To be done ::
Rewrite the entries as a numbered list, starting at the line that contains "Click the line right of Kurly's Pick" and ending at the line that contains "[x=328, y=288]", with blank lines omitted. Leave the pictures out of your answer.

Records ::
────────────────────────────────────────

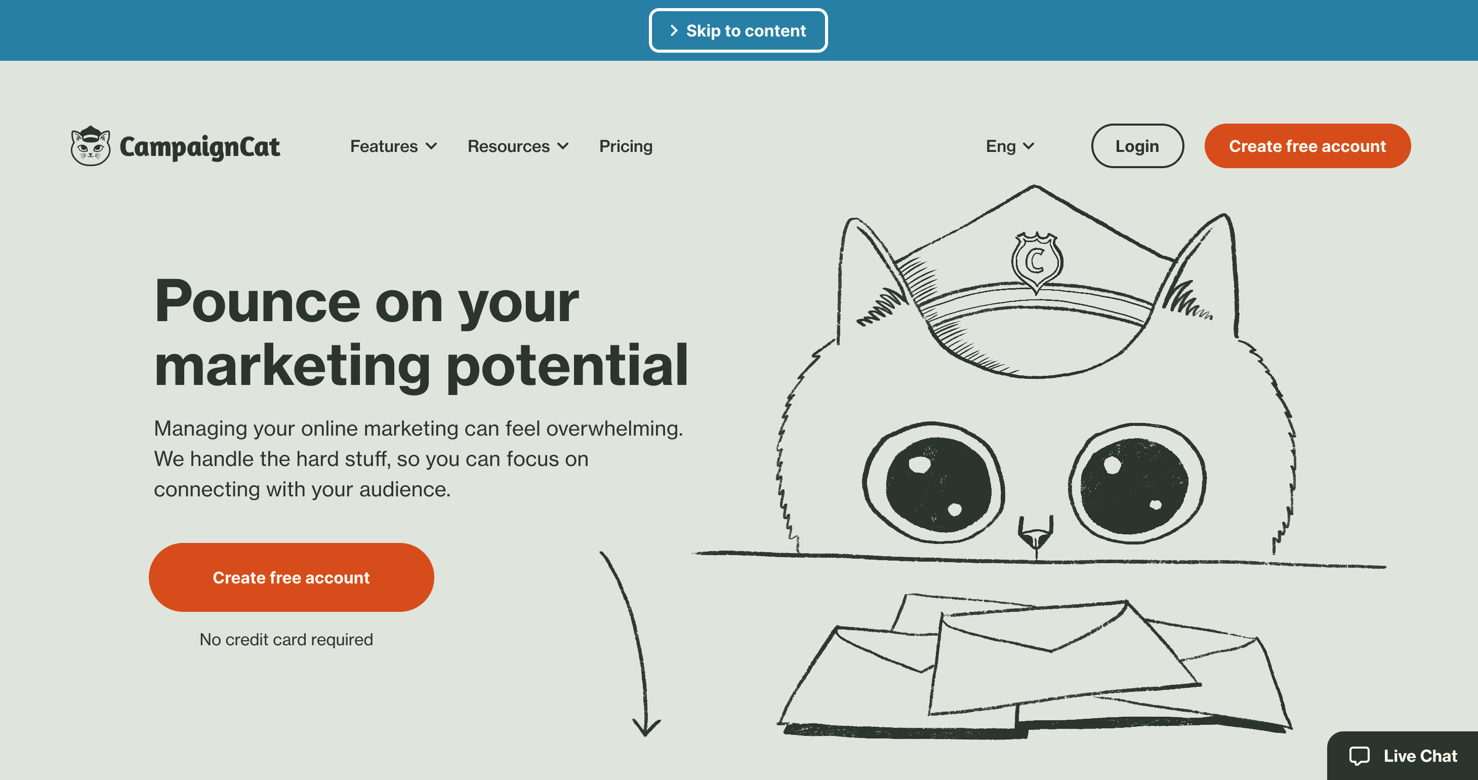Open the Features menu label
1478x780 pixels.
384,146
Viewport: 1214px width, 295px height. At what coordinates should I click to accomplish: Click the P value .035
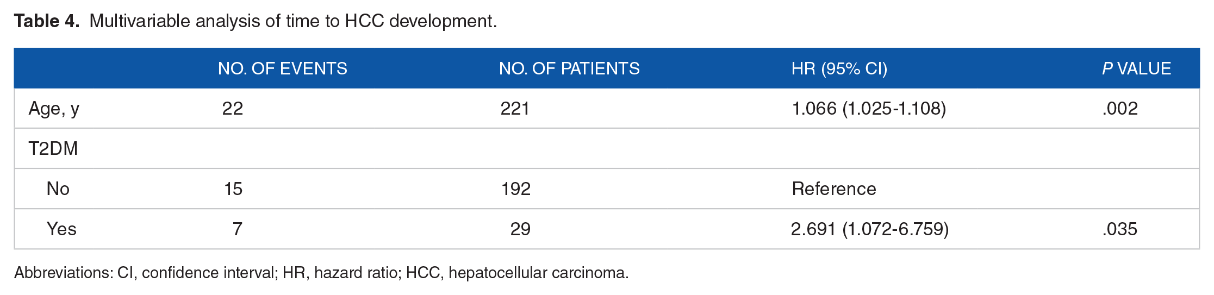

────────────────────────────────────────

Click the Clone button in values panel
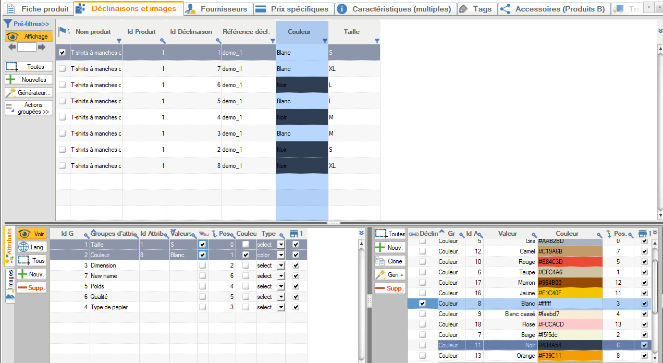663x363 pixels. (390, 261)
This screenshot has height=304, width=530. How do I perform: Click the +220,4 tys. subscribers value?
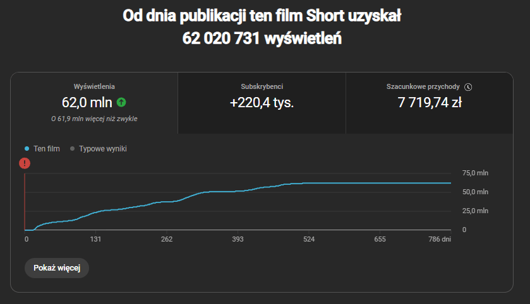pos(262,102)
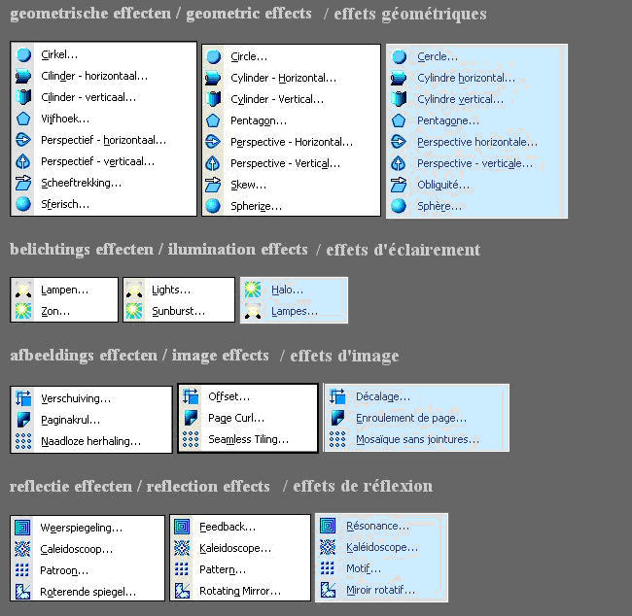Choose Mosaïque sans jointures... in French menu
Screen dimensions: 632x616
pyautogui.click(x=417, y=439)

────────────────────────────────────────

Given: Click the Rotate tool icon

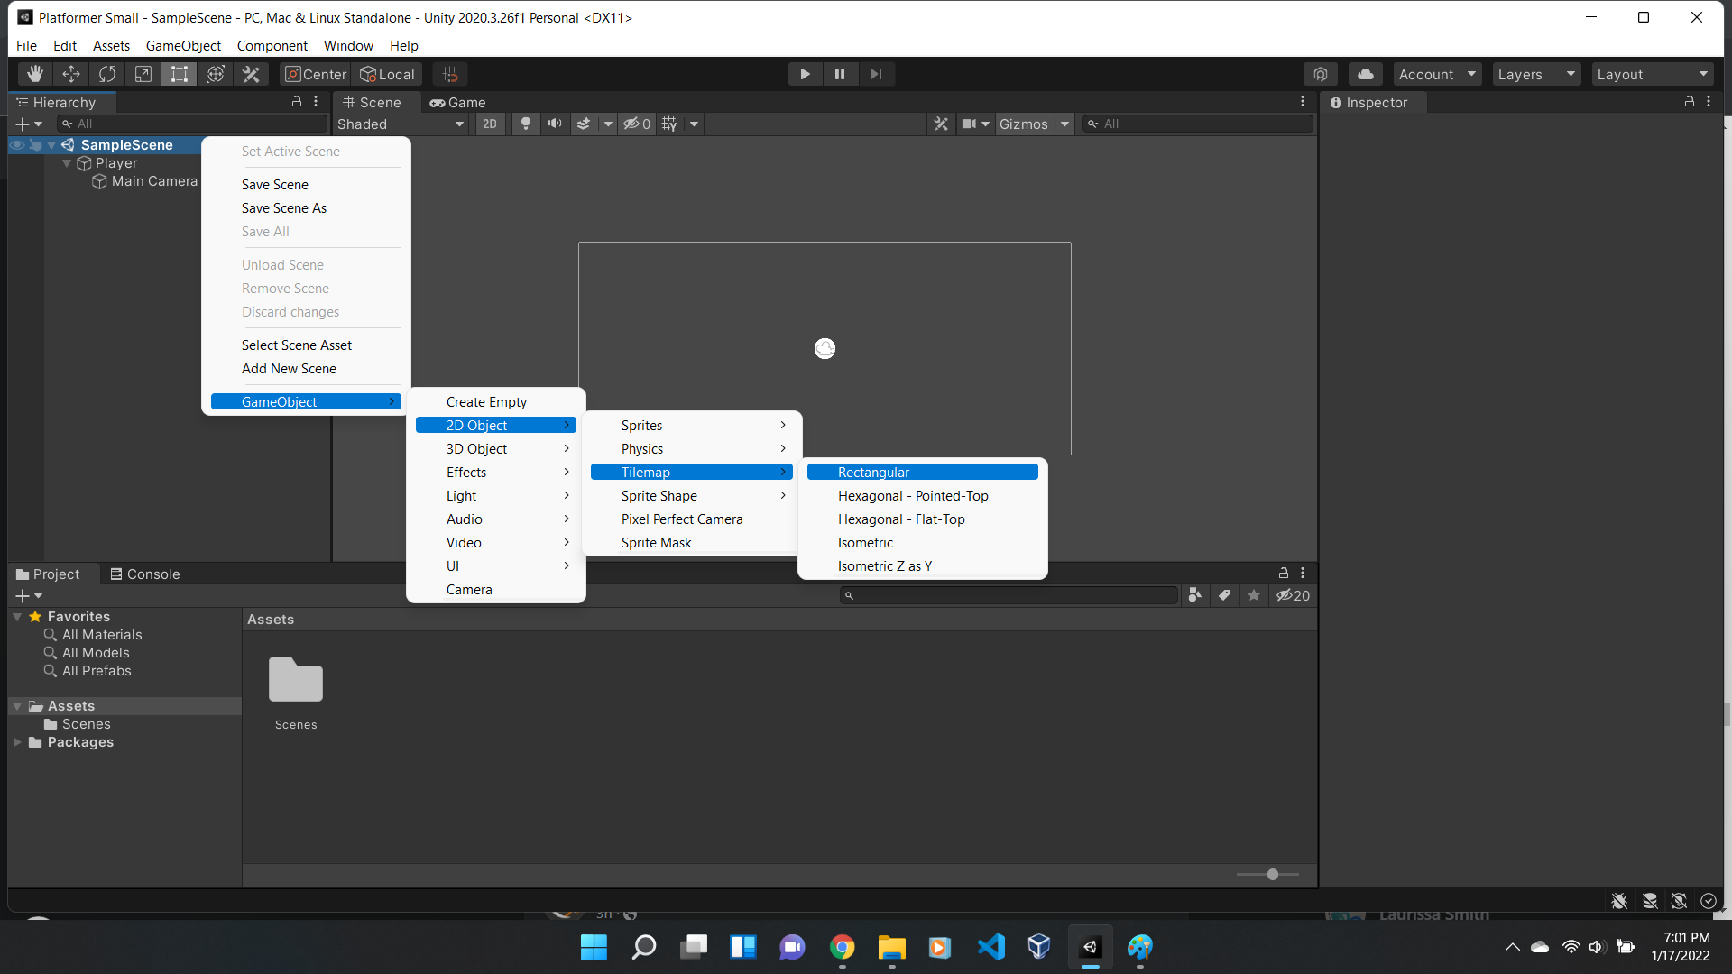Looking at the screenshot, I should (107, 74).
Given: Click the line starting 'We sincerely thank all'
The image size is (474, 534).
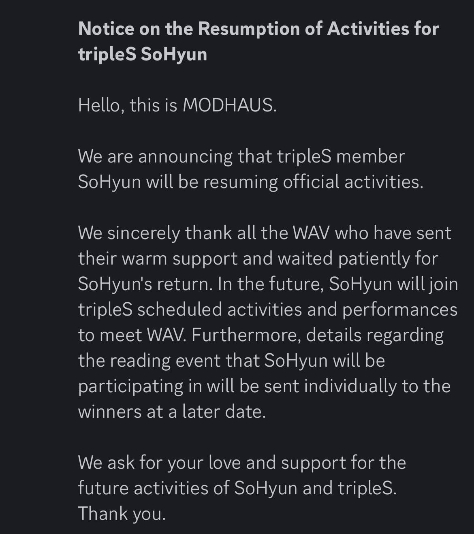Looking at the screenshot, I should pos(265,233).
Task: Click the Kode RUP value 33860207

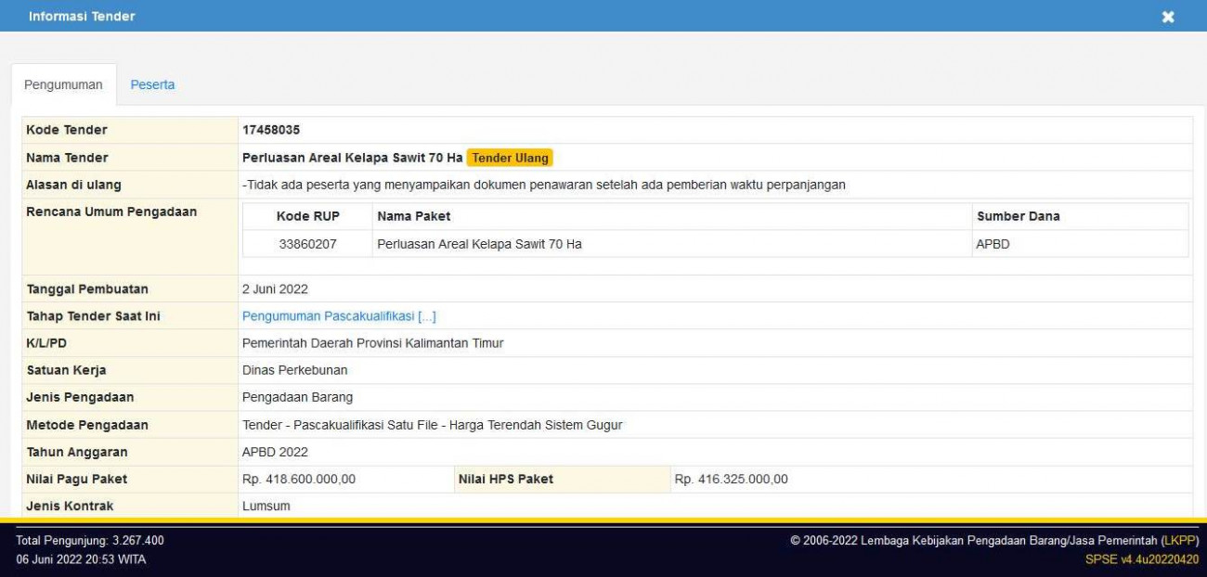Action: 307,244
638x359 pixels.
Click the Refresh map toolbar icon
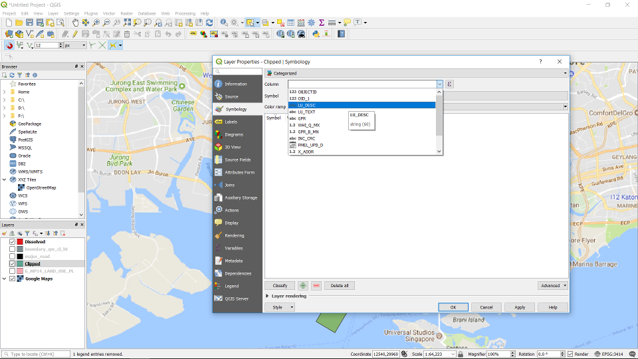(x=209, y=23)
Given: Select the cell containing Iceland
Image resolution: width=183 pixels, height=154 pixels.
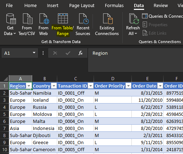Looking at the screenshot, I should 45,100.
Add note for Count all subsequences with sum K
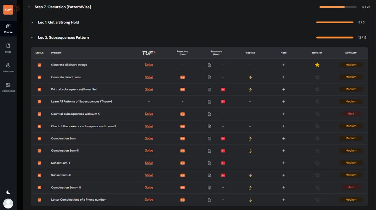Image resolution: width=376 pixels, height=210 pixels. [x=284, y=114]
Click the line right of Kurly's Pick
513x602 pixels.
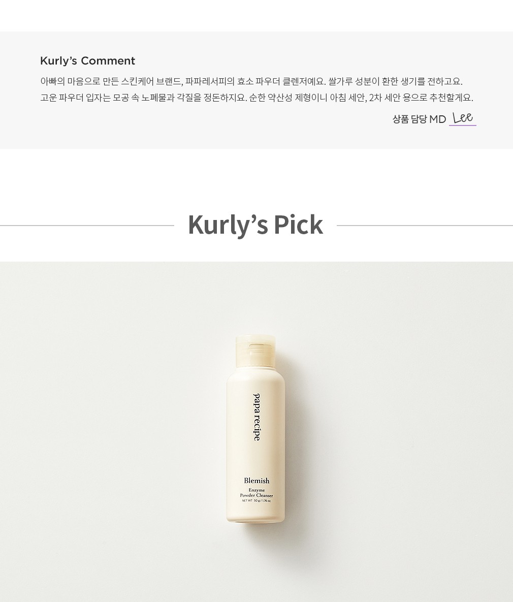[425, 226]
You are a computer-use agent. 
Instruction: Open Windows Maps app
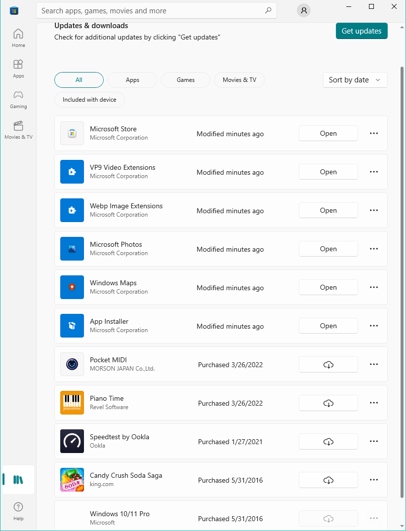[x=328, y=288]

────────────────────────────────────────

Result ::
1. Click the line right of Kurly's Pick
2. 513x602 pixels.
3. [425, 226]
4. You are a computer-use agent. 
5. Instruction: Open Windows Maps app
6. [x=328, y=288]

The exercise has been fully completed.